Good question. The industrial area sits another mile and a half to the southeast. It’s a manageable distance under normal circumstances. But circumstances stopped being normal the moment nine Phoenix operatives decided to turn our safe house into a shooting gallery.
“Close.”
“Cooper.” Her voice drops, becomes gentle in a way that cuts through my tactical focus like a blade. “I can see you’re hurt. Really hurt. We need to deal with that before we go anywhere else.”
“Later.”
“Not later. Now.”
“Eliza—”
“No.” She steps closer, close enough that her scent cuts through the copper smell of blood, vanilla, and something distinctly feminine that makes my brain short-circuit despite everything else happening.
“You’re bleeding through your shirt, you can barely stand straight, and you keep touching that shoulder like it’s on fire. We’re stopping. Right here.”
“Phoenix—”
“Will find us a lot faster if you collapse from blood loss in the middle of the street.”

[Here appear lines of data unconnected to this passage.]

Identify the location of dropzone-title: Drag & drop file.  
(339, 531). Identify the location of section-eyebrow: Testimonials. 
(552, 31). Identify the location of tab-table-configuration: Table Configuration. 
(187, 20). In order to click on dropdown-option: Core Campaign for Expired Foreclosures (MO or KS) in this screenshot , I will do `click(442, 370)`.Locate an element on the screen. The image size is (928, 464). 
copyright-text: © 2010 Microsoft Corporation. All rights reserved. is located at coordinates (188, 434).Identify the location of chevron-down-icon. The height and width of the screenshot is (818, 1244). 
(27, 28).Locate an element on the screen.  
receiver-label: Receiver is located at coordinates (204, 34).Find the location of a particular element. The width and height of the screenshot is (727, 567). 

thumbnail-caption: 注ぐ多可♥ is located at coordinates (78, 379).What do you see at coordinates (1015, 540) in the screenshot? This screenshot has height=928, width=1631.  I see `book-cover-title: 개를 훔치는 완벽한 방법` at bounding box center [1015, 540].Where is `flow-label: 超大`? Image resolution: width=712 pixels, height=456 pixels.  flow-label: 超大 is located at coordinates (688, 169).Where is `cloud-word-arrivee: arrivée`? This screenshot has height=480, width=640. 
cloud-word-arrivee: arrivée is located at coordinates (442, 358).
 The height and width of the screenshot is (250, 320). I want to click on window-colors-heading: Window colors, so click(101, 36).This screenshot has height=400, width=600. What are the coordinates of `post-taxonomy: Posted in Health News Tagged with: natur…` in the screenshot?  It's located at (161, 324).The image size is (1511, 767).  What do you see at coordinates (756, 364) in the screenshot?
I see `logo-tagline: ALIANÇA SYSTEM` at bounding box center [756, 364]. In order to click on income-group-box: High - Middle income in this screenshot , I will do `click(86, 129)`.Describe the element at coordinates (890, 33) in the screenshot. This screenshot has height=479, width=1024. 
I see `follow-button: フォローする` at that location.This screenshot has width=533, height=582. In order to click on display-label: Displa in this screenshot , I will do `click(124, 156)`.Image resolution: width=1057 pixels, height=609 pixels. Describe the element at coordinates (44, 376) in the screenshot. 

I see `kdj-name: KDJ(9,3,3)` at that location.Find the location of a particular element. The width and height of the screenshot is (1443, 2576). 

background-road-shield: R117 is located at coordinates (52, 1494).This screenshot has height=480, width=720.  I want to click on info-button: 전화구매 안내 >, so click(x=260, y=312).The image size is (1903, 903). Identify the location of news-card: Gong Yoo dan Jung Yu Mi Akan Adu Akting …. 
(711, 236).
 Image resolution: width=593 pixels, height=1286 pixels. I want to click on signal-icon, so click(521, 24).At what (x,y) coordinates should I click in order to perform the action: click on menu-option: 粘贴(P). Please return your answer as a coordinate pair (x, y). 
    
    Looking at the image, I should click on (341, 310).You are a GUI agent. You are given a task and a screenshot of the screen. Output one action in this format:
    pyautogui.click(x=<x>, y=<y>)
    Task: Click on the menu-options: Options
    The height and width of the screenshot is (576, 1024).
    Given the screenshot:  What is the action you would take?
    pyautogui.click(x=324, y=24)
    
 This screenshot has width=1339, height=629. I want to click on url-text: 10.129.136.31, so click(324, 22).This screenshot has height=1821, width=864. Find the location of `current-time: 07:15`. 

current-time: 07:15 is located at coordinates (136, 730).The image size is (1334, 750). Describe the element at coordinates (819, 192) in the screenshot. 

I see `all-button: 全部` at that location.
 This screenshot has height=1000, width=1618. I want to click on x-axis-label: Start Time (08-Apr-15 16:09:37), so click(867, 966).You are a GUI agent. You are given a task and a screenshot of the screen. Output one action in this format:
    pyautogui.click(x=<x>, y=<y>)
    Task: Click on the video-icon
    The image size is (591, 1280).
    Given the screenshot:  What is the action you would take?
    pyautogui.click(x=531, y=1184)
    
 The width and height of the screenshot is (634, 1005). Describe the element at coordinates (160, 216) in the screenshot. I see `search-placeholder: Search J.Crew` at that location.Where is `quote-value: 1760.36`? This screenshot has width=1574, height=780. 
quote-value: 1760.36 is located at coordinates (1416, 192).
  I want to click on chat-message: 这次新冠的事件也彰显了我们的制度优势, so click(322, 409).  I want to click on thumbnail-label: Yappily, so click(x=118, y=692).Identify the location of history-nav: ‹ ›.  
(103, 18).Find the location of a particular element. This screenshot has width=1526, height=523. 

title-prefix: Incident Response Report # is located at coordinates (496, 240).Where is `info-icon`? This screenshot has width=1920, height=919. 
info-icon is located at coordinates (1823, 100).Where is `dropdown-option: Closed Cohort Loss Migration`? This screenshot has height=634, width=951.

She’s right. I hate that she’s right, but tactical reality doesn’t care about pride or masculine bullshit about admitting weakness. I’m compromised. Getting worse by the minute. And a compromised operator is a liability to the mission and the principal.
Eliza is the principal. The woman carrying Phoenix’s financial records in her bra, the brilliant linguist who cracked their entire funding network. Keeping her alive trumps everything else.
Including my ego.
“There.” I point toward a maintenance building at the edge of the park. “Utility shed. Out of sight.”
She nods, slides her arm around my uninjured side. The contact sends electricity through my system, warmth and strength that has nothing to do with tactical support and everything to do with the way she feels against me.
We cross the open ground quickly, staying low, using trees and playground equipment for concealment. The maintenance building is exactly what I hoped—concrete block construction, heavy door, no windows. Built for keeping equipment secure, which means it’ll keep us secure too.
The lock takes thirty seconds to bypass. Inside, the space is cramped but defensible—electrical panels, pipe fittings, the kind of industrial storage that nobody checks regularly. A single bare bulb provides dim light.
It’s perfect.
I lean against the concrete wall, finally allowing myself to assess the damage properly. The shoulder wound is worse than I thought—entry and exit holes about two inches apart, muscle torn, bleeding steady. The ribs are manageable, just a graze that looks dramatic but isn’t life-threatening.
But the blood loss is real. My shirt is soaked, dark stains spreading across the tactical vest’s fabric. When I pull my hand away from the shoulder, my palm comes back slick and red.